Blizzard conditions on
the day following Forte’s disappearance hampered the initial search effort
somewhat, but when the weather cleared, a massive search of the area including
Fenwick Island, north Ocean City and areas north and west of Fenwick began in
earnest including a door-to-door search. Delaware law enforcement officials
along with hundreds of Forte’s family members and friends combed the area
searching for him or any evidence of his whereabouts.

The search and
investigation continued in the days and weeks following Forte’s disappearance
to no avail until skeletal remains were discovered washed up on the beach in
the south end of Ocean City. Shortly before 2 p.m. on April 28, Ocean City
police responded to the beach at North Division Street in reference to a
citizen’s report of the discovery of possible skeletal remains. Throughout that
Wednesday afternoon and into the next day, resort police canvassed the beach in
the area where the initial discovery was made and continued to find more
skeletal remains.

The recovered remains
were transported to the medical examiner’s office in Baltimore where it was
quickly determined the remains were indeed human.
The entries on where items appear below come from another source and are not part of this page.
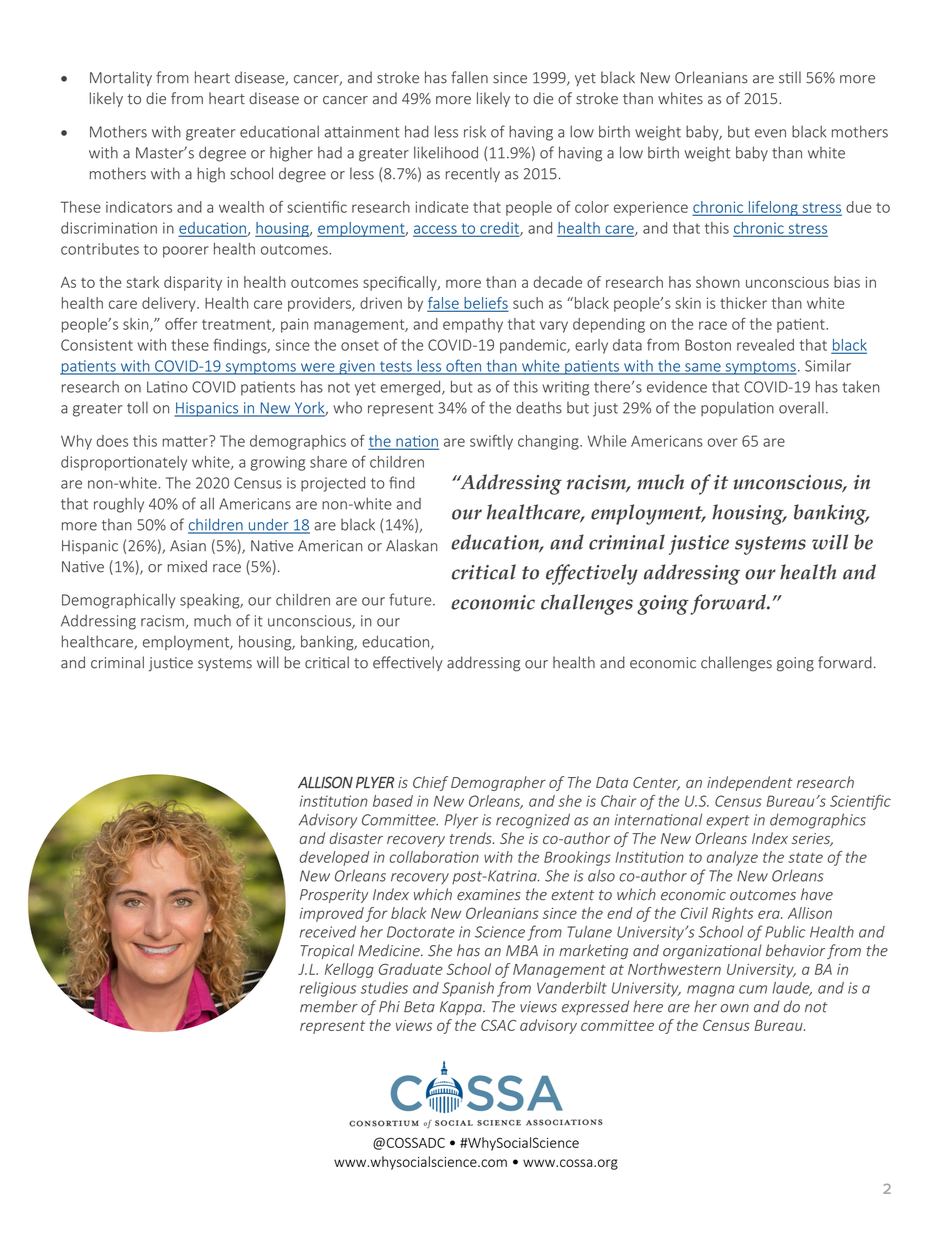  Describe the element at coordinates (211, 601) in the image. I see `speaking` at that location.
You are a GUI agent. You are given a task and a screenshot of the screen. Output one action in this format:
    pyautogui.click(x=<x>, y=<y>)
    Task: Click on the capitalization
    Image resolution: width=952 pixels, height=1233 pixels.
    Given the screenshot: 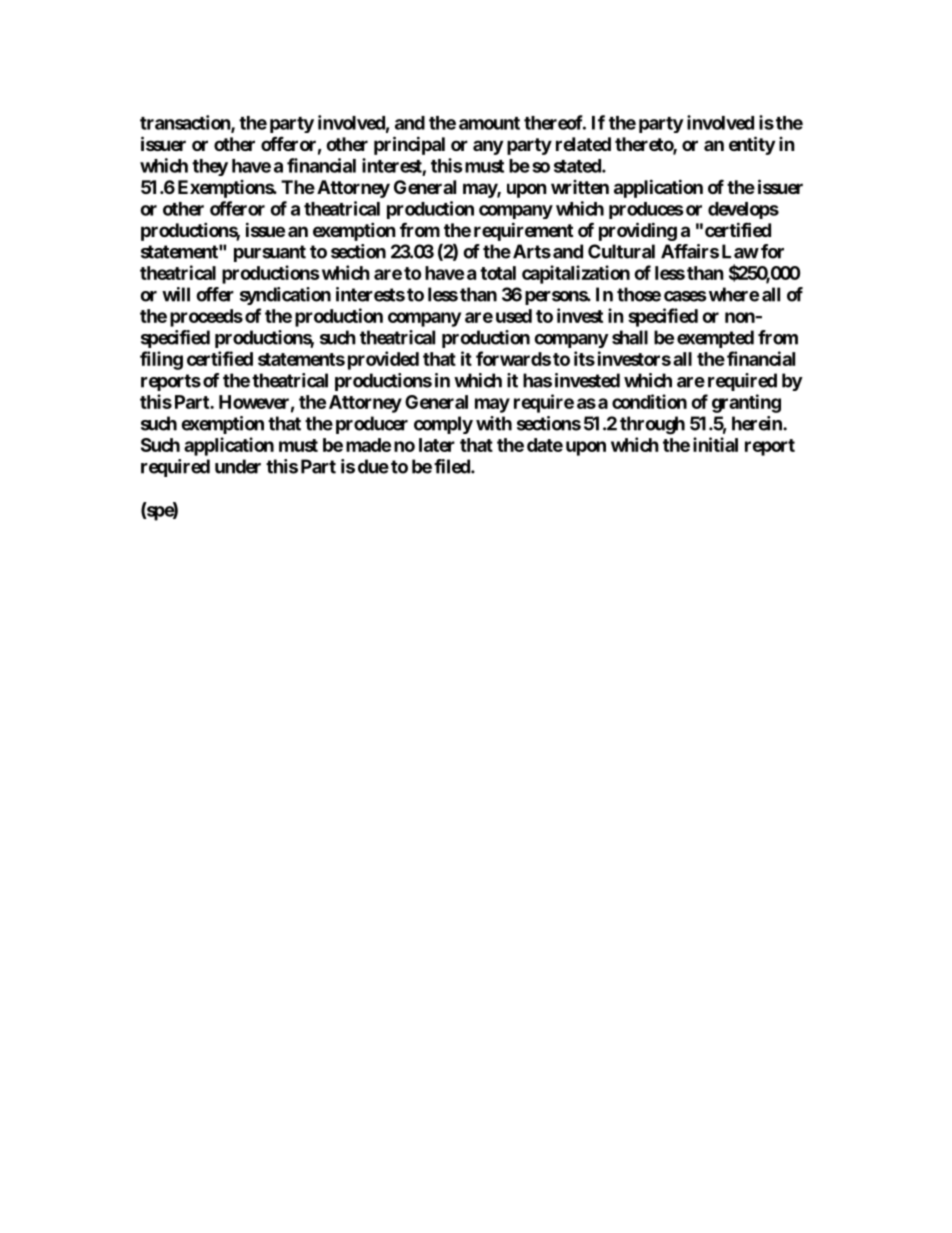 What is the action you would take?
    pyautogui.click(x=576, y=274)
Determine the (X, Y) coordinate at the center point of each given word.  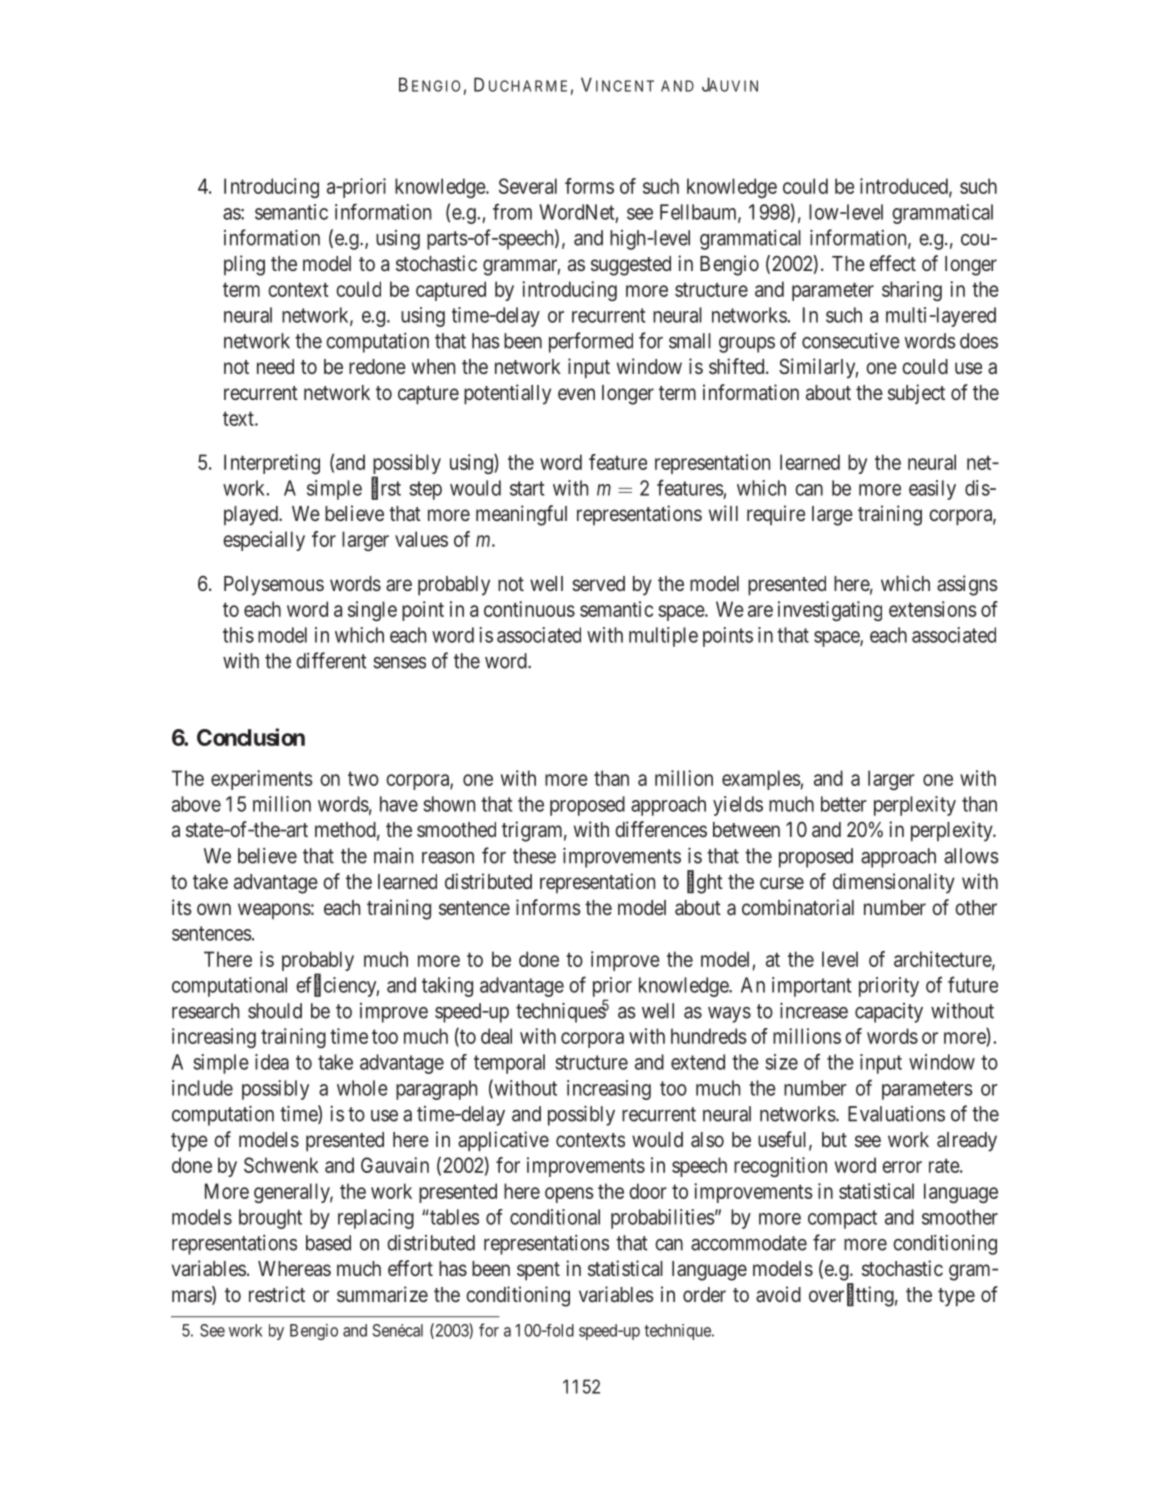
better (844, 804)
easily (932, 490)
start (527, 488)
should (275, 1011)
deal (496, 1036)
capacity (889, 1013)
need (275, 366)
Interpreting (272, 464)
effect (893, 263)
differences (661, 829)
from (512, 211)
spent (538, 1271)
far (824, 1242)
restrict (277, 1294)
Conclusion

Last week, using DNA
evidence, the medical examiner’s office was able to confirm the remains
belonged to Forte, bringing some measure of closure to the months-long mystery,
however, just how Forte ended up in the ocean on that stormy night in February
might never be solved.

Funeral services for
Forte have been planned for Wednesday, June 9 at 11 a.m. at the St. Andrew’s
Catholic Center on 144th Street in Ocean City. In lieu of flowers,
family members are requesting monetary donations be made to a scholarship fund
set up in Forte’s name, the proceeds of which will be used to establish a
scholarship for Indian River High School graduates planning to play soccer in
college. Forte was an Indian River graduate and highly decorated soccer player
and later returned to teach and coach at his alma mater.

Donations for the scholarship
fund can be made to the Greg Forte Fund at the PNC Bank at 1107 Coastal
Highway, Fenwick Island, Del., 19944.